Hypothesis testing can help us make decisions. Some examples might be:
- Average gas mileage differs depending on whether the gasoline is purchased at Shell or BP.
- The variability of machined thickness is dependent on the type of tool used.
- Product quality is independent of the raw material supplier.
- Whether the solution to our Six Sigma project actually made a difference or is the change we observe only due to chance.
The actual hypothesis tested consists of two statements about the true state of nature. H₀ is the null hypothesis and is the statement of a zero or null difference that is to be tested. The other statement is the alternative hypothesis, H₁, and is the statement that must be true if the null hypothesis is false.
Other standard terms used in hypothesis testing are:
- Type I error: the mistake of rejecting the null hypothesis when it is true.
- Type II error: the mistake of failing to reject the null hypothesis when it is false
- p-value: represents the exact probability of making a Type I error and is calculated from the data itself.
A common analogy of hypothesis testing can be taken from our legal system where an accused on trial is presupposed to be innocent unless the prosecution presents overwhelming evidence to convict him. In this example, the hypotheses to be tested are stated as:
- H₀: Defendant is Innocent
- H₁: Defendant is guilty
Regardless of the jury’s conclusion, they are never really sure of the true state of nature. Concluding “H₀: Defendant is Innocent” does not mean that the defendant is in fact innocent. An H₀ conclusion simply means that the evidence was not overwhelming enough to justify a conviction. On the other hand, concluding H₁ does not prove guilt; rather, it implies that the evidence is so overwhelming that the jury can have a high level of confidence in a guilty verdict.
Since verdicts are concluded with less than 100% certainty, either conclusion has some probability of error. The probability of committing a Type I error is defined as alpha, α, and the probability of committing a Type II error is β.
In a courtroom, α, the probability of convicting an innocent person, is of critical concern. To minimize the risk of such an erroneous conclusion, our courts require overwhelming evidence to conclude H₁. Although minimizing α has its advantages, it should be obvious that requiring overwhelming evidence to conclude H₁ will in turn increase β, the probability of a Type II error. To resolve this dilemma, hypothesis tests are designed such that:
- The most critical decision error is a Type I error.

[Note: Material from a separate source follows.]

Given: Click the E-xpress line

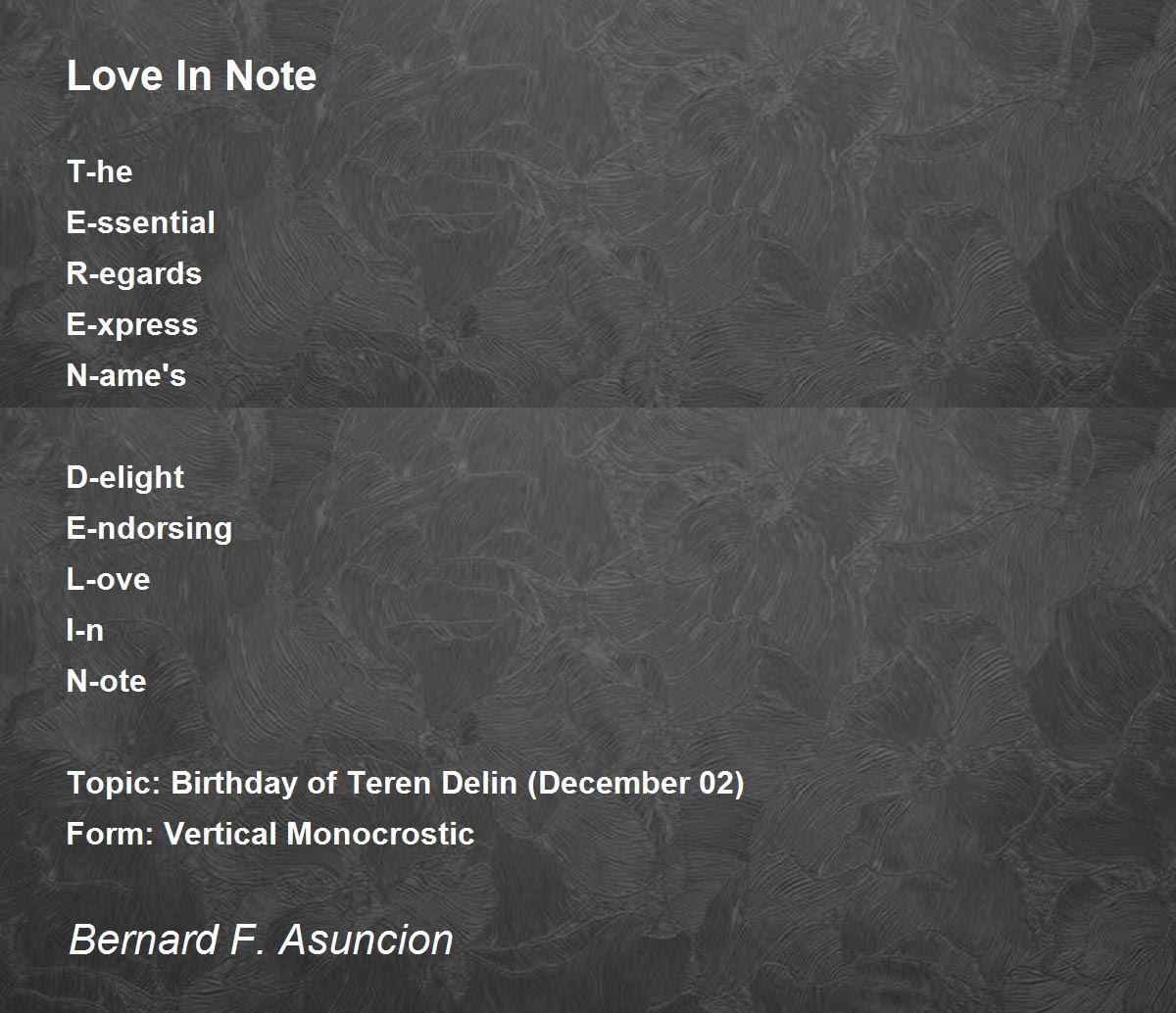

- α is set at a minimum level, usually .05 or .01.
- Based on the above, the hypothesis statement to be tested for at least (1-α)100% confidence is placed in H₁.
- The nature of most statistical hypothesis tests require that the equality condition be placed in H₀.
- To minimize β while holding α constant requires increased sample sizes.
Let’s take another example and look at a situation where we want to reduce the variation in a process. Our initial data is taken at the outset of our project. We analyze our process, tighten it up by standardizing the process, control some important factors, implement our solutions and take another sample.
Test
Null hypothesis | H₀: σ₁ / σ₂ = 1 | |||
Alternative hypothesis | H₁: σ₁ / σ₂ ≠ 1 | |||
Significance level | α = 0.05 | |||
Method | Test Statistic |
DF1 | DF2 | P-Value |
Bonett | 13.17 | 1 | 0.000 | |
Levene | 12.06 | 1 | 38 | 0.001 |
From the above you can see that either method, Bonett or Levene, provides a p-value less than our significance level of α = 0.05. Therefore we can conclude with 95% confidence that there is a statistical difference in the variance of the two samples.